Leeds born Lisa Holdsworth’s screenwriting career covers some of the UK’s best known TV programmes. Starting with Fat Friends, Lisa joined the Emmerdale writing team before writing episodes of New Tricks, Robin Hood, Midsomer Murders, Waterloo Road, Call the Midwife and All Creatures Great and Small, as well as radio and stage work. Lisa’s stage adaptation of Adelle Stripes’ novel Black Teeth and a Brilliant Smile opened in 2019. Covering the life of Northern playwright Andrea Dunbar, the production was listed as one of the Observer critics’ top 10 theatre shows of 2019. Lisa is currently Chair of the Writers’ Guild of Great Britain.
As a TV writer from the North of England working in an industry that gravitates around the south, Lisa shares her experiences of regionality and offers her view on how things need to change.
Even now, the regions are often viewed as the poor cousin of London and the South in the TV world. Regional work is often not taken seriously and there can be a blinkered view of the regions’ capabilities and opportunities. Further, age-old stereotyping is still common and Northern accents are often greeted with patronising assumptions and questions. Lisa suggests that a Northern accent continues to be equated with a working class background and that this can present difficulties for people trying to break into or progress in an industry dominated by the middle and upper classes. It’s no surprise that many people leave the industry because they are made to feel that their voice doesn’t fit.

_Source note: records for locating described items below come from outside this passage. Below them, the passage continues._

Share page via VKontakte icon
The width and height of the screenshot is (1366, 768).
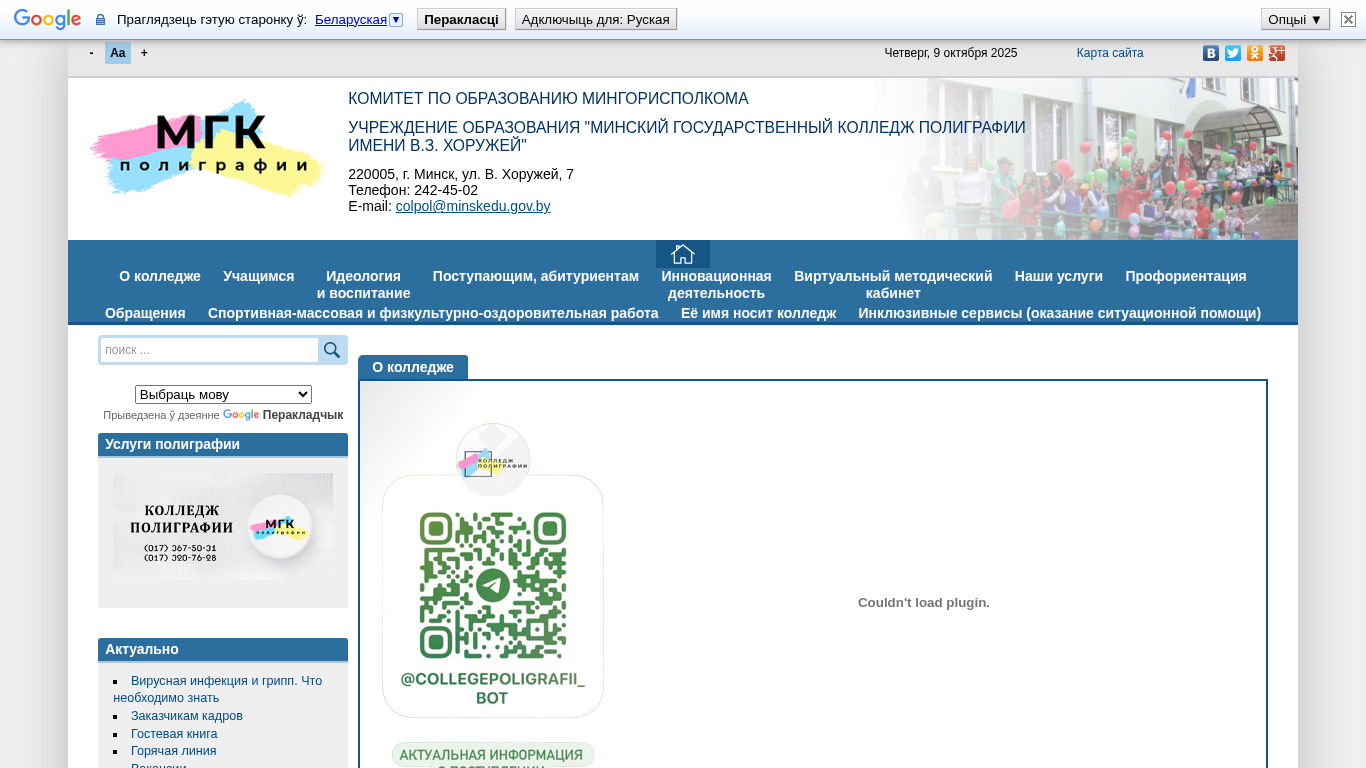pos(1211,53)
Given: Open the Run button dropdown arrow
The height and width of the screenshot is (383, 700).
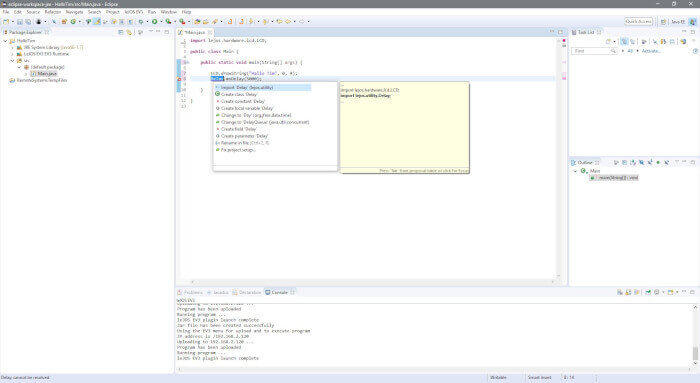Looking at the screenshot, I should point(161,21).
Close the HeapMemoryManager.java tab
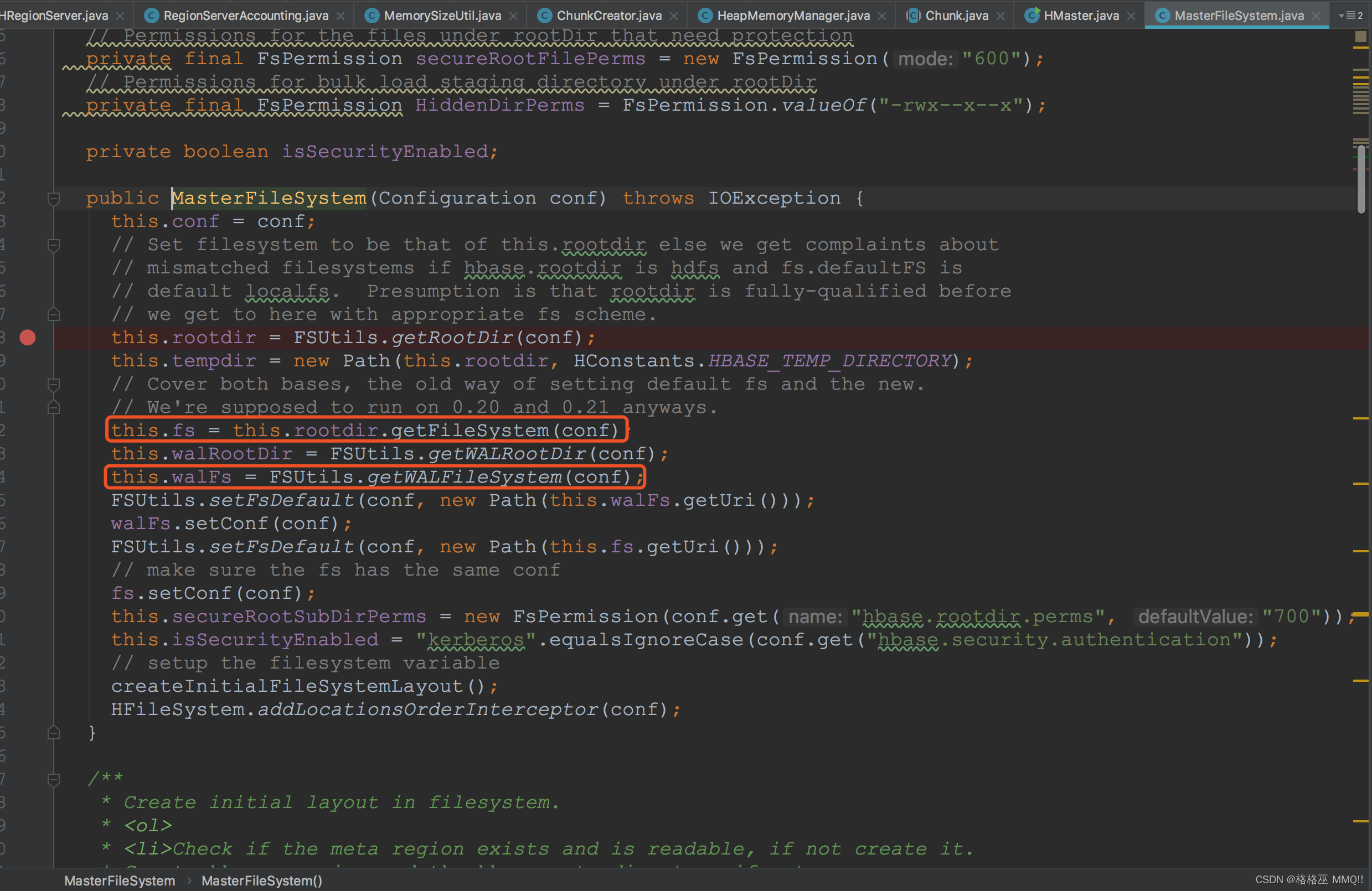Screen dimensions: 1372x891 pyautogui.click(x=882, y=16)
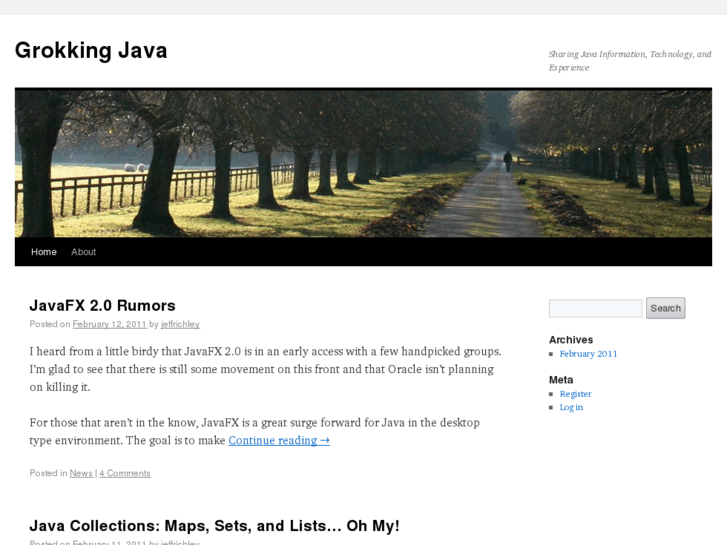
Task: View the 4 Comments link
Action: tap(125, 473)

Much of this could be down to the limited world view of senior executives and this is where change is needed. Although the industry needs people from all underrepresented groups to work their way up, this ‘trickle up’ approach will take generations to deliver the changes that are needed now. As such, there needs to be much better recruitment now into senior positions to ‘level up’ the industry and achieve much needed improvements in levels of diversity.